Note: The current version of tRNAscan-Se (v 1.21) fails on sequences containing non ATGC characters. Within the reganor pipeline, tRNAscan is only included if the sequences do not contain such characters.

Configurable as additional options:

-B or -P search for bacterial tRNAs (use bacterial tRNA model)
-A search for archaeal tRNAs (use archaeal tRNA model)
-O search for organellar (mitochondrial/chloroplast) tRNAs
-G use general tRNA model (cytoplasmic tRNAs from all 3 domains included)
-C search using covariance model analysis only (max sensitivity, slow)
-H show both primary and secondary structure components to covariance model bit scores
-D disable pseudogene checking

Specify Alternate Cutoffs / Data Files:

-X <score> set cutoff score (in bits) for reporting tRNAs (default=20)
-L <length> set max length of tRNA intron+variable region (default=116bp)
-I <score> manually set "intermediate" cutoff score for EufindtRNA
-z <number> use <number> nucleotides padding when passing first-pass tRNA bounds predictions to CM analysis (default=7)
-g <file> use alternate genetic codes specified in <file> for determining tRNA type
-c <file> use an alternate covariance model in <file>

Misc Options:

-h print this help message
-Q do not prompt user before overwriting pre-existing result files (for batch processing)
-n <EXPR> search only sequences with names matching <EXPR> string (<EXPR> may contain * or ? wildcard chars)
-s <EXPR> start search at sequence with name matching <EXPR> string and continue to end of input sequence file(s)

Special Options (for testing & special purposes)

-T search using tRNAscan only (defaults to strict params)
-t <mode> explicitly set tRNAscan params, where <mode>=R or S (R=relaxed, S=strict tRNAscan v1.3 params)

|---|

EXERCISES TO COMPLETE →
a) Reproduce the stretch of the tRNAscan-Se option list from "-C search using" through "intron+variable region (default=116bp)" word for word.
b) List every flag that appears under the heading "Misc Options:" in the tRNAscan-Se option list.
c) Pick up the tRNAscan-Se option list after its final line and continue it.

INPUT DATA →
|---|

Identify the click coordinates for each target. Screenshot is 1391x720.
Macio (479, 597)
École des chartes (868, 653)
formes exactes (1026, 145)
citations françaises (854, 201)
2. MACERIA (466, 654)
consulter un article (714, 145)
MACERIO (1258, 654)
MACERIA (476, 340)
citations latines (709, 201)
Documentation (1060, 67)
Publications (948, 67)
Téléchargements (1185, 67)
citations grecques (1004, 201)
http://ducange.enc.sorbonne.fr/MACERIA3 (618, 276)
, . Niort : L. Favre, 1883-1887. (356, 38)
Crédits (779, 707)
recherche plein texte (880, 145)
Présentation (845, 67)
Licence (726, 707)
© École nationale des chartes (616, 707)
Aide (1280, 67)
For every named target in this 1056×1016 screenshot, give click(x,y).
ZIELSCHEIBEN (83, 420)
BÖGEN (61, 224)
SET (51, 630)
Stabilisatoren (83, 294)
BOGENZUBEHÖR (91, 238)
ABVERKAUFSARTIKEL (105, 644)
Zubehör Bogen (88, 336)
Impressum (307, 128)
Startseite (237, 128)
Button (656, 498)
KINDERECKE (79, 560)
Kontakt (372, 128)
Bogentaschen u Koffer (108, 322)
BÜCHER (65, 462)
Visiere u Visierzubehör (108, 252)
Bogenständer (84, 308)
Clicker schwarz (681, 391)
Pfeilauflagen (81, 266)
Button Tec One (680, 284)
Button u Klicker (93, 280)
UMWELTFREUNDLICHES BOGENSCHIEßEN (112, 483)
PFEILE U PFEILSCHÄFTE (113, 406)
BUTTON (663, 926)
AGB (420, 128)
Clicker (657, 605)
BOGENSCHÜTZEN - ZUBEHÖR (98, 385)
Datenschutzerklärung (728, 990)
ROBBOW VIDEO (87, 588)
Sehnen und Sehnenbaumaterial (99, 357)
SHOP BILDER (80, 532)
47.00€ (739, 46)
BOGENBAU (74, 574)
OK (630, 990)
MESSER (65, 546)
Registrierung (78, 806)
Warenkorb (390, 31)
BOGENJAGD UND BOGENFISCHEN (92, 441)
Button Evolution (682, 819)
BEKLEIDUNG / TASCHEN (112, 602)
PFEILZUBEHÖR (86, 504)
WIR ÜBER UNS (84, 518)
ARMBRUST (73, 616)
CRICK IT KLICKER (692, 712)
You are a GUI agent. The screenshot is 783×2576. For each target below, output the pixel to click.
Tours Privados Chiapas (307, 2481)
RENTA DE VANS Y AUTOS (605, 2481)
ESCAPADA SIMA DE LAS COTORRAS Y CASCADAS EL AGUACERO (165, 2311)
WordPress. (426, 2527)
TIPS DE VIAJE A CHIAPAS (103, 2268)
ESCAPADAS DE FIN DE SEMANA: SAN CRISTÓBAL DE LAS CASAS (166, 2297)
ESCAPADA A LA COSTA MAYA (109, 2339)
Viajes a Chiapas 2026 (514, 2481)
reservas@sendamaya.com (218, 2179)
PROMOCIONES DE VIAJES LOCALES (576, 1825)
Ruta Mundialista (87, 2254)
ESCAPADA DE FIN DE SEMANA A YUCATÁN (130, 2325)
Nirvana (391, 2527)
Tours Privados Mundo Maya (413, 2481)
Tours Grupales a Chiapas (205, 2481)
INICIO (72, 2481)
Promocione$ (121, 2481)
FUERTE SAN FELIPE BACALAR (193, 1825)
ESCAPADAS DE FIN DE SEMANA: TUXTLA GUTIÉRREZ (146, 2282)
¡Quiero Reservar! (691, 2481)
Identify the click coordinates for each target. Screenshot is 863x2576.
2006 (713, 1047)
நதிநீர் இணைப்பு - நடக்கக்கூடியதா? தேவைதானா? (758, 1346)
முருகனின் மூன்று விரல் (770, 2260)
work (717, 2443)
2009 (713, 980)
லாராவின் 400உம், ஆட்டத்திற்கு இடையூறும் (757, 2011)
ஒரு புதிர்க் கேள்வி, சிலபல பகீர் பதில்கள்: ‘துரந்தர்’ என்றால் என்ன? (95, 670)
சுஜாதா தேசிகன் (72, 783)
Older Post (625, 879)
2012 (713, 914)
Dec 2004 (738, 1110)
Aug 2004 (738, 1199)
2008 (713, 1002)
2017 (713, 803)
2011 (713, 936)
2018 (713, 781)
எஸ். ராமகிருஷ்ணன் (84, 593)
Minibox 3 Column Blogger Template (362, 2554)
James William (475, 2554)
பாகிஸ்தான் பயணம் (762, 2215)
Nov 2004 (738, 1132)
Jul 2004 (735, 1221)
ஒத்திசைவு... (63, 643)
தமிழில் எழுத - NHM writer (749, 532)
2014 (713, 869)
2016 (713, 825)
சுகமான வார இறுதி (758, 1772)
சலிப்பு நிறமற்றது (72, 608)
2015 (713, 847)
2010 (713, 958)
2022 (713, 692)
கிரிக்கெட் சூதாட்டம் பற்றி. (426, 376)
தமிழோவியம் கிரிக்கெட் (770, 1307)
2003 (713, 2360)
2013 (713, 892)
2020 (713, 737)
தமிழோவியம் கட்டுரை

|---|

ANSWERS TO THE EXERCISE →
a)
-C search using covariance model analysis only (max sensitivity, slow)
-H show both primary and secondary structure components to covariance model bit scores
-D disable pseudogene checking

Specify Alternate Cutoffs / Data Files:

-X <score> set cutoff score (in bits) for reporting tRNAs (default=20)
-L <length> set max length of tRNA intron+variable region (default=116bp)

b) -h, -Q, -n, -s

c)
-E search using Eukaryotic tRNA finder (EufindtRNA) only (defaults to Normal seach parameters when run alone, or to Relaxed search params when run with Cove)
-e <mode> explicitly set EufindtRNA params, where <mode>=R, N, or S(relaxed, normal, or strict)
-r <file> save first-pass scan results from EufindtRNA and/or tRNAscan in <file> in tabular results format
-u <file> search with Cove only those sequences & regions delimited in <file> (tabular results file format)
-F <file> save first-pass candidate tRNAs in <file> that were then found to be false positives by Cove analysis
-M <file> save all seqs that do NOT have at least one tRNA prediction in them (aka "missed" seqs)
-v <file> save verbose tRNAscan 1.3 output to <file>
-V <vers> run an alternate version of tRNAscan where <vers> = 1.3, 1.39, 1.4 (default), or 2.0
-K Keep redundant tRNAscan 1.3 hits (don't filter out multiple predictions per tRNA identification)

Getorf

Besides the options which can be chosen directly, additional options for this program which can be specified as 'additional command line options' during tool configuration with the ToolConfigurationWizard:

-maxsize integer Maximum nucleotide size of ORF to report
-find menu This is a small menu of possible output options. The first four options are to select either the protein translation or the original nucleic acid sequence of the open reading frame. There are two possible definitions of an open reading frame: it can either be a region that is free of STOP codons or a region that begins with a START codon and ends with a STOP codon. The last three options are probably only of interest to people who wish to investigate the statistical properties of the regions around potential START or STOP codons. The last option assumes that ORF lengths are calculated between two STOP codons.
-[no]methionine boolean START codons at the beginning of protein products will usually code for Methionine,despite what the codon will code for when it is internal to a protein. This qualifier sets all such START codons to code for Methionine by default.
-[no]reverse boolean Set this to be false if you do not wish to find ORFs in the reverse complement of the sequence.
-flanking integer If you have chosen one of the options of the type of sequence to find that gives the flanking sequence around a STOP or START codon, this allows you to set the number of nucleotides either side of that codon to output. If the region of flanking nucleotides crosses the start or end of the sequence, no output is given for this codon.